Berdasarkan laporan AFP, polisi menggunakan gas air mata untuk membubarkan demonstrasi.
Bentrokan sporadis lalu pecah di dekat jalan lingkar utama Paris, demonstran mulai melempar batu ke arah polisi yang direspons dengan tembakan peluru karet.
Beberapa pengunjuk rasa membakar tempat sampah, sepeda dan skuter untuk mengatur barikade menyala di jalanan.
Menteri Dalam Negeri Prancis Christophe Castaner mengecam kekerasan yang terjadi dalam aksi.
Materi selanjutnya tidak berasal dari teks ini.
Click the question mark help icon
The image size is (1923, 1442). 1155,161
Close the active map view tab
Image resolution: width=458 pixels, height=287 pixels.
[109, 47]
“Tidak ada pembenaran atas apa yang terjadi di Paris malam ini, ketika protes di jalan-jalan umum dilarang untuk melindungi kesehatan semua orang,” kata dia lewat cuitan di Twitter.
Laporan medis berbeda
Kasus Traore,24, sudah menjadi kontroversi di Prancis bertahun-tahun. Berawal dari pemeriksaan identitas, Traore ditangkap di sebuah rumah setelah ia lari dari kejaran polisi selama 15 menit.
Satu dari tiga polisi yang terlibat dalam pengejaran itu mengaku bahwa mereka menahan Traore dengan badan mereka saat melakukan penangkapan.
Traore lalu kehilangan kesadaran saat berada di mobil polisi dan meninggal di kantor polisi terdekat. Ia masih diborgol ketika paramedis tiba.
Pada Jumat lalu, ahli medis membebaskan ketiga polisi tersebut karena menyebut Traore tidak meninggal karena “mati lemas” dan mengesampingkan dugaan ia tewas karena tubuhnya ditekan hingga kehabisan napas.
Penyebab kematiannya kemungkinan disebabkan oleh kondisi kesehatan, stres yang intens dan aktivitas fisik, serta kehadiran tetrahydrocannabinol–bahan aktif ganja–dalam tubuhnya.
Namun temuan baru oleh pihak keluarga pada Selasa lalu menyatakan hal berbeda. Kematiannya disebut disebabkan teknik penangkapan oleh petugas polisi.
Untuk George Floyd
Sebelum demonstrasi Selasa malam, kakak perempuan Traore, Assa, sempat berorasi ke massa aksi.
“Hari ini kita tidak hanya berbicara tentang pertarungan keluarga Traore. Ini adalah perjuangan untuk semua orang. Ketika kita berjuang untuk George Floyd, kita berjuang untuk Adama Traore,” katanya.
“Apa yang terjadi di Amerika Serikat adalah gaung dari apa yang terjadi di Prancis.”
Sementara itu Kepala Kepolisian Paris Didier Lallement, yang melarang protes itu, sebelumnya pada Selasa menulis surat kepada jajaran kepolisian di bawahnya.
Dia menyatakan simpati akan “rasa sakit” yang harus dirasakan oleh petugas yang “dihadapkan pada tuduhan kekerasan dan rasisme, yang terus-menerus diulang lewat jejaring sosial dan kelompok aktivis tertentu”.
Ia menambahkan, pasukan kepolisian Paris “tidak kejam, tidak juga rasis: mereka bertindak dalam kerangka hak atas kebebasan untuk semua,”.